Provided records:
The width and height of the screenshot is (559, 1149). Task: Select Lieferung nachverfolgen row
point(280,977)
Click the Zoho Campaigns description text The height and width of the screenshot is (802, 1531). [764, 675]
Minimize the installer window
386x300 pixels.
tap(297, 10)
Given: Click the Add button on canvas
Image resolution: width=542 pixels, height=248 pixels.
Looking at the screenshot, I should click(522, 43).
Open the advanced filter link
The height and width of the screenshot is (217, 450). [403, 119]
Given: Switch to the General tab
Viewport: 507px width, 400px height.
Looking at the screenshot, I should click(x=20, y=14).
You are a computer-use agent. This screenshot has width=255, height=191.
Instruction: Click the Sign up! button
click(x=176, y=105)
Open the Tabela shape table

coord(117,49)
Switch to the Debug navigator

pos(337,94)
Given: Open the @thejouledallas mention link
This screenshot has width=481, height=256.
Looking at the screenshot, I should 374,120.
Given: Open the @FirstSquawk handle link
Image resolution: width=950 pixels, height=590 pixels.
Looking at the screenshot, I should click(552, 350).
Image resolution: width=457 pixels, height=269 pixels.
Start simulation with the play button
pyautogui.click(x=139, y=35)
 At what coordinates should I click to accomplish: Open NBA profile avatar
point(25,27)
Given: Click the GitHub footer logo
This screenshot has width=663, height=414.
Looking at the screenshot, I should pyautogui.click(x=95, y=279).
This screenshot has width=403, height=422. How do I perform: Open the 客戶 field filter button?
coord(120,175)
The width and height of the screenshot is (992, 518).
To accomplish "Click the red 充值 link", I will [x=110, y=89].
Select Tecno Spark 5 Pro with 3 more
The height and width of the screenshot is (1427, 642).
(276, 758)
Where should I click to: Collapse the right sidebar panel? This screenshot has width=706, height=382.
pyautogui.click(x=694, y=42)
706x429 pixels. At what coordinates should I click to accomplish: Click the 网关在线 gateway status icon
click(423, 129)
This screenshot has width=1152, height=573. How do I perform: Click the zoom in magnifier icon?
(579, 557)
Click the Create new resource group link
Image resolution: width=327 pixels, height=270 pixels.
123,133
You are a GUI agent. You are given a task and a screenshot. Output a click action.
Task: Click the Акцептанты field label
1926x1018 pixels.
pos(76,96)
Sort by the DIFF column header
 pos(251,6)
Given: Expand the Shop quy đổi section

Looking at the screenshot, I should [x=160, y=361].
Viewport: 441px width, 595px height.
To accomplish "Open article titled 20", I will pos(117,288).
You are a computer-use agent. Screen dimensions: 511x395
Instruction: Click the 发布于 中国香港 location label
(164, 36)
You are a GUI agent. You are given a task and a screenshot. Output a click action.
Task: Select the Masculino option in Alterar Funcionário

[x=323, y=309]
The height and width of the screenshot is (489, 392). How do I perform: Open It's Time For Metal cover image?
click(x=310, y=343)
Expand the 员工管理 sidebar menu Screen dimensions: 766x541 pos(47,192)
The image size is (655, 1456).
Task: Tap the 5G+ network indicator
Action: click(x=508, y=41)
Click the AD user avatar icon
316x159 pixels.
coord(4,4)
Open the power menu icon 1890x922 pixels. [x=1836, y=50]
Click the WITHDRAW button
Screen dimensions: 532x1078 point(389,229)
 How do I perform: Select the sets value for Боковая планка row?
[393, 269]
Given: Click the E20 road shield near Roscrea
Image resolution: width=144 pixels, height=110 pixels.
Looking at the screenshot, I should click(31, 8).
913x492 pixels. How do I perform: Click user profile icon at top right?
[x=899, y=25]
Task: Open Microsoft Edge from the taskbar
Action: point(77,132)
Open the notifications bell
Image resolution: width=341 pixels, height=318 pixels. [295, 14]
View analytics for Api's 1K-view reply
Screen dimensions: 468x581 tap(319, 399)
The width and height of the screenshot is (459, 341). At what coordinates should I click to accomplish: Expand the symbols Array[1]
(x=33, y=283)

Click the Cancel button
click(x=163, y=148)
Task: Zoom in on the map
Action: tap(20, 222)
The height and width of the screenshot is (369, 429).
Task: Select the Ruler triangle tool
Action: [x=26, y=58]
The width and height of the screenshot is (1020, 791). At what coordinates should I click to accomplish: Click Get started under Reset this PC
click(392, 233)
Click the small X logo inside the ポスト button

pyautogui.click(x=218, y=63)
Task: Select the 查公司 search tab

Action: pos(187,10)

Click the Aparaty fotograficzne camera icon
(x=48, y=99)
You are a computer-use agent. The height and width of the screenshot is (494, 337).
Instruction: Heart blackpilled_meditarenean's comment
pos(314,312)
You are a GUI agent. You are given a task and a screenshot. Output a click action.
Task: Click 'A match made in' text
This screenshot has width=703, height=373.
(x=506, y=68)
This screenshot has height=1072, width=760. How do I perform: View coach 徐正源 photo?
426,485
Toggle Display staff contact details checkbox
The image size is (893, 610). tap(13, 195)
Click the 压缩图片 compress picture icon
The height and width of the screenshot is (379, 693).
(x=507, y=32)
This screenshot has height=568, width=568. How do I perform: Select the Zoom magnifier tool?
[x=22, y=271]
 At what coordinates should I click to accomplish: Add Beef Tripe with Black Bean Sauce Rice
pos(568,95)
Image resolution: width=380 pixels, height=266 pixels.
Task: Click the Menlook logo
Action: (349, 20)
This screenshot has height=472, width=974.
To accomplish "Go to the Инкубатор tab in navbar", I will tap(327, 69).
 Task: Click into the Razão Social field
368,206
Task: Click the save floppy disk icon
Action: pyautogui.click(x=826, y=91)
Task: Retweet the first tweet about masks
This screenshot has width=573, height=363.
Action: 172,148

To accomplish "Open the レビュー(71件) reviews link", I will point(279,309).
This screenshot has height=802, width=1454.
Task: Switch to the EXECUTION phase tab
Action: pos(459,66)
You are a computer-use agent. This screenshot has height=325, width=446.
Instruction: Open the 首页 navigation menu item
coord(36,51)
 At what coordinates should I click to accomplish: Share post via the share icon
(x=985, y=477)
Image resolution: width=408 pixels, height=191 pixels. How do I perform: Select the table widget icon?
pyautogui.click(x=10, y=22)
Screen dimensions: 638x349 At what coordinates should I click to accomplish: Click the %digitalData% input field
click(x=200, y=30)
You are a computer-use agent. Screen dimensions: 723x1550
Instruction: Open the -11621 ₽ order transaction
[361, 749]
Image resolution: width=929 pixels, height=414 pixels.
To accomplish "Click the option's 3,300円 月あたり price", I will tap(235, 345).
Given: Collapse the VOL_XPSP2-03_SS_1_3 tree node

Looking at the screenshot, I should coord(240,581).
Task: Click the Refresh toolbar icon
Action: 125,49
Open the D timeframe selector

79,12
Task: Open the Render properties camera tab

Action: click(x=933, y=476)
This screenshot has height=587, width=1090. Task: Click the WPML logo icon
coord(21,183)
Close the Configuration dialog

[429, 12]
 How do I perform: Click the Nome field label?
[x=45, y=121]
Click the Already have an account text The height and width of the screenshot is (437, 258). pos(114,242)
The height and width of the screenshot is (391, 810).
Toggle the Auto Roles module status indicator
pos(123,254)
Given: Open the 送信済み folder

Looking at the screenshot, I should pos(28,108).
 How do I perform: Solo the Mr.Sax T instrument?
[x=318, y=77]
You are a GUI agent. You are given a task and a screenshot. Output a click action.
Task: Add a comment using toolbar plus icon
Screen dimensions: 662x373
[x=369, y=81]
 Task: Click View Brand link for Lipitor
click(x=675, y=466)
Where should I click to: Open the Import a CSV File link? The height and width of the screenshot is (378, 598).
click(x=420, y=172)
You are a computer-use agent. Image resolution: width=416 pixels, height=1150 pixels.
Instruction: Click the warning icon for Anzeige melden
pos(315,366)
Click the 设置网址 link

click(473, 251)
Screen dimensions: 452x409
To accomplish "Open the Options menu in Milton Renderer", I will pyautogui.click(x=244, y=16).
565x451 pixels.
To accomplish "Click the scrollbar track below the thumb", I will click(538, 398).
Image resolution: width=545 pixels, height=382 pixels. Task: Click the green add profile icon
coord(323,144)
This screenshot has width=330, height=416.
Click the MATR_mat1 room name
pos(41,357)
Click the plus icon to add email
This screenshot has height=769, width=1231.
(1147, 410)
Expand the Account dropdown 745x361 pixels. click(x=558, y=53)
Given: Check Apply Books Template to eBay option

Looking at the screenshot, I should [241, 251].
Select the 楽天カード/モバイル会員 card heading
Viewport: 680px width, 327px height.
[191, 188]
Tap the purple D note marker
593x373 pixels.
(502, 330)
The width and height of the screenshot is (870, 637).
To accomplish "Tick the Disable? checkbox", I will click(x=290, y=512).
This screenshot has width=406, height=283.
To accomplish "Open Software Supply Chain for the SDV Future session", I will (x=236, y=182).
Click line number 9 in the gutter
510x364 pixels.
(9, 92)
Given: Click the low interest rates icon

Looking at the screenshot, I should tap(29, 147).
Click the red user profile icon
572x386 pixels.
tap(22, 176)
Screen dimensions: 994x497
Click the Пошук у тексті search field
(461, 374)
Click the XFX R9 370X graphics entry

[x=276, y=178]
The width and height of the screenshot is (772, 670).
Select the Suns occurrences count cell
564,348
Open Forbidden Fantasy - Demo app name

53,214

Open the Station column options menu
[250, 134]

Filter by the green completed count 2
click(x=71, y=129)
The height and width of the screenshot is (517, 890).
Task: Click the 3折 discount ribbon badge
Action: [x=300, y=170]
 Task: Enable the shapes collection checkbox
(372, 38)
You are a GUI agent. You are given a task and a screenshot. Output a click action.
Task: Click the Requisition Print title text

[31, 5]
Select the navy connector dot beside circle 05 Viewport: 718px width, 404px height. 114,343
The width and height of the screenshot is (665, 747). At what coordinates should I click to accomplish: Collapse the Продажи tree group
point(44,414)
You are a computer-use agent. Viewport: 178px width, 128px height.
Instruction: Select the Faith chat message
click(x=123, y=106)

What you should do: The lines above from the one containing "Open the Tabela shape table" through the one containing "Given: Open the @FirstSquawk handle link" are to be set down exactly, and no others.

Finished exercise:
Open the Tabela shape table

coord(117,49)
Switch to the Debug navigator

pos(337,94)
Given: Open the @thejouledallas mention link
This screenshot has width=481, height=256.
Looking at the screenshot, I should 374,120.
Given: Open the @FirstSquawk handle link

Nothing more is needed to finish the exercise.